__Problem details__
What you need to produce is the complete listing, repeated exactly.

□ □ □ □ □ □ □

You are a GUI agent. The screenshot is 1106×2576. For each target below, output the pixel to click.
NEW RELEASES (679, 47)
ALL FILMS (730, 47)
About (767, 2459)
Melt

□ □ □ □ □ □ □

__Problem solution__
You are a GUI agent. The screenshot is 1106×2576. For each target below, output the pixel to click.
NEW RELEASES (679, 47)
ALL FILMS (730, 47)
About (767, 2459)
Melt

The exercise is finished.